Se l’amore è un dio, come potrebbe chi è inferiore agli Dei difendersi dalla sua potenza divina? E se, invece, è una malattia tutta umana che acceca l’anima, allora non dovrebbe essere considerato una colpa. Perché venne come venne, da solo, con i lacci che catturano l’anima e non con le decisioni della mente.

La parte del leone, invece, nel discorso di Gorgia spetta alla disamina della parola e del suo potere persuasivo. Elena andrebbe compresa e compatita, argomenta infatti il sofista, perché

il discorso è un signore potente, che con un corpo piccolissimo e del tutto invisibile compie le azioni più divine.
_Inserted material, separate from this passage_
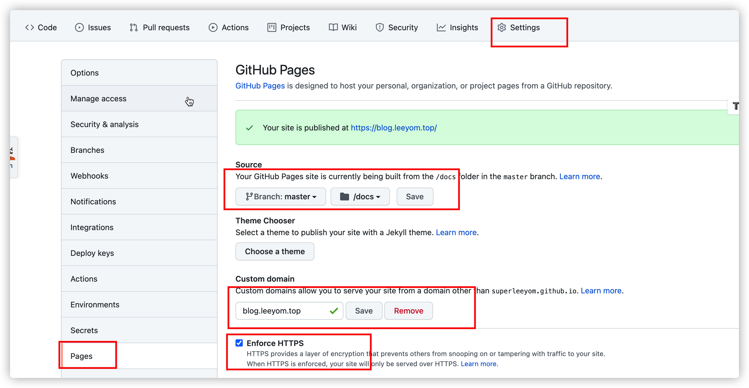Open the Branch: master dropdown
Image resolution: width=749 pixels, height=388 pixels.
pyautogui.click(x=281, y=196)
Infatti, può far cessare la paura, eliminare il dolore, infondere la gioia, far crescere la compassione.

L’Encomio di Elena, qui sta il punto, può essere un gioco, un virtuosismo. Non sarebbe neppure un’idea nuova, a dire il vero. Infatti, ci aveva già pensato prima il poeta Stesicoro, che in un’elegia immaginava fosse un fantasma, non la vera Elena, a essere fuggita col troiano. Eppure, allorché si tratta del potere della parola, la faccenda diventa maledettamente seria. Perché è allora che ci si ritrova al cuore del pensiero di Gorgia.

La parola, la realtà e il seme del dubbio

Come concettualizza Gorgia nell’Encomio di Elena il potere del discorso?

Tra la potenza del discorso e la disposizione dell’anima intercorre lo stesso rapporto che tra la prescrizione dei farmaci e la natura del corpo. Infatti, tra i farmaci alcuni ripuliscono l’organismo, altri arginano la malattia e altri ancora pongono fine alla vita. Ugualmente, certi discorsi procurano dolore, altri piacere, altri paura, altri preparano a essere coraggiosi. Alcuni discorsi, del resto, con una malvagia persuasione, avvelenano l’anima, la irretiscono, la stregano.

In effetti, non c’è cosa – sembra affermare Gorgia nella sua argomentazione – che un discorso ben formulato non possa riuscire a fare. Anche perché, come aveva dimostrato (forse in chiave ironica) confutando Parmenide nel saggio Sul non essere, la realtà dei fatti potrebbe costituire un argine sottile. Precursore del relativismo etico fin quasi al nichilismo secondo alcuni, cinico teorizzatore della morale della situazione secondo altri, il sofista è per tutti uno scettico. Qualcuno per il quale, come sarebbe stato per Wittgenstein, i limiti del linguaggio e i limiti del proprio mondo sfumano gli uni negli altri. Qualcuno per il quale la vicenda di Elena non può, in ultima analisi, non costituire una ghiotta sfida. Non tanto e non solo per il gusto di scandalizzare, quanto per far nascere un dubbio che ancora oggi riesce a risultare piuttosto inquietante. E se le storie che hai sempre creduto di conoscere e su cui avevi una precisa opinione non fossero proprio come te le avevano raccontate?